### Aim of the task
Write out the listing below word for word, leaving out the pictures.
>> Start
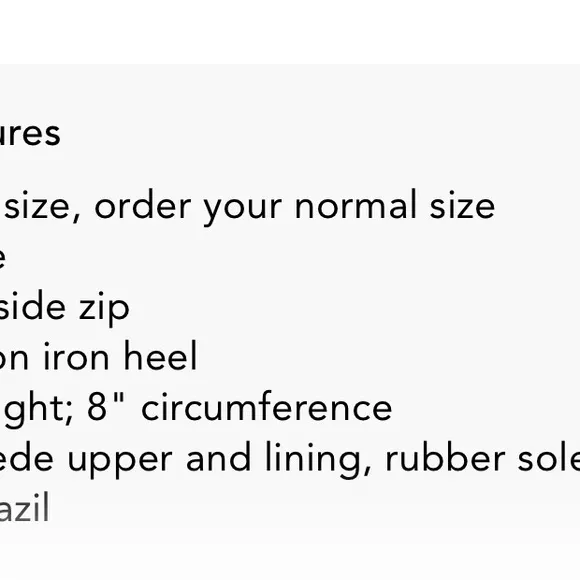Screen dimensions: 580x580
Task: Select the word 'normal' in sizing text
Action: point(356,205)
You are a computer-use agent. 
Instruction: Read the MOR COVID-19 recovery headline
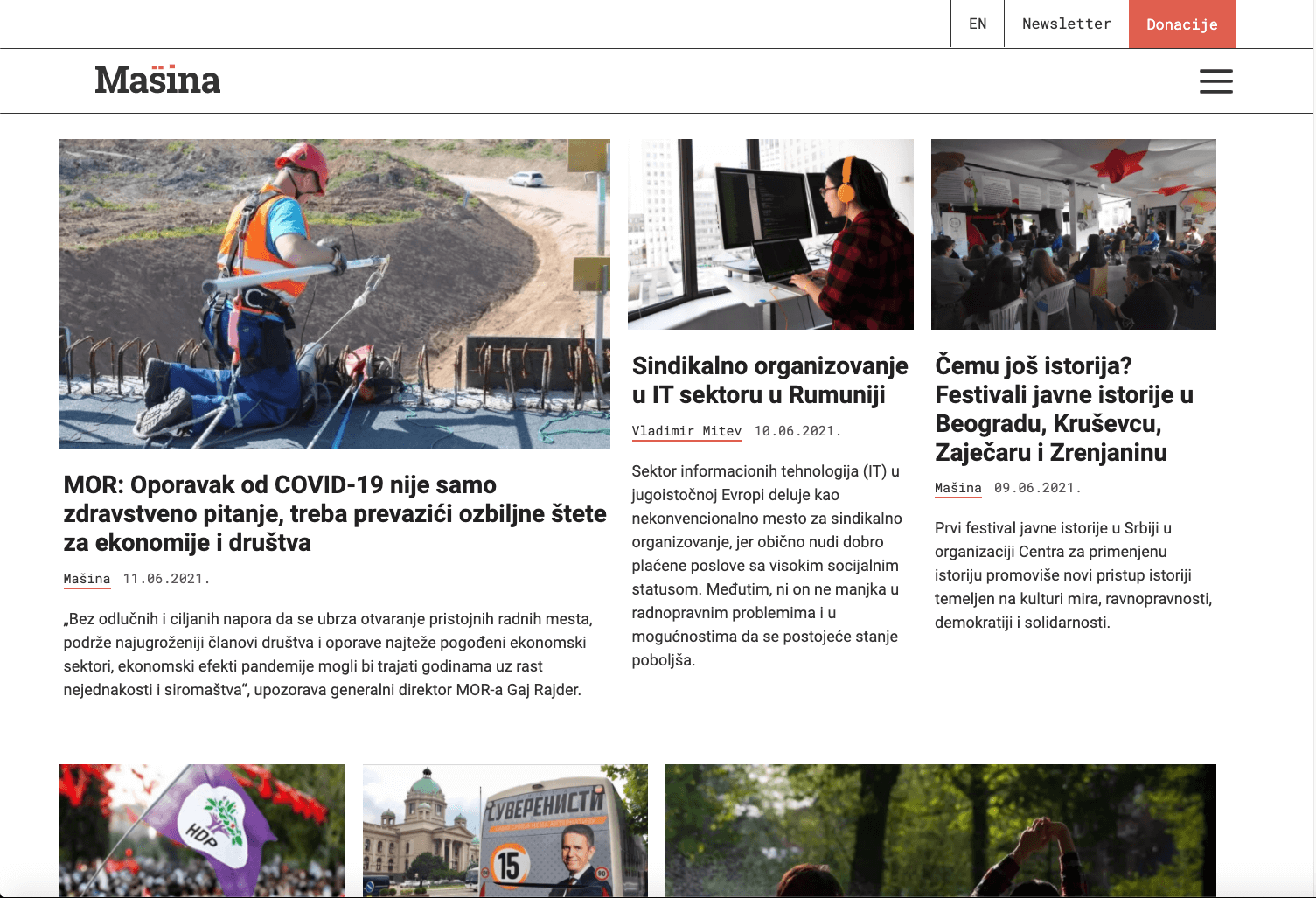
>> End
### Exercise solution
Screen dimensions: 580x580
Task: Select the word 'normal' in sizing text
Action: point(356,205)
You are a computer-use agent. 
Instruction: Read the MOR COVID-19 recovery headline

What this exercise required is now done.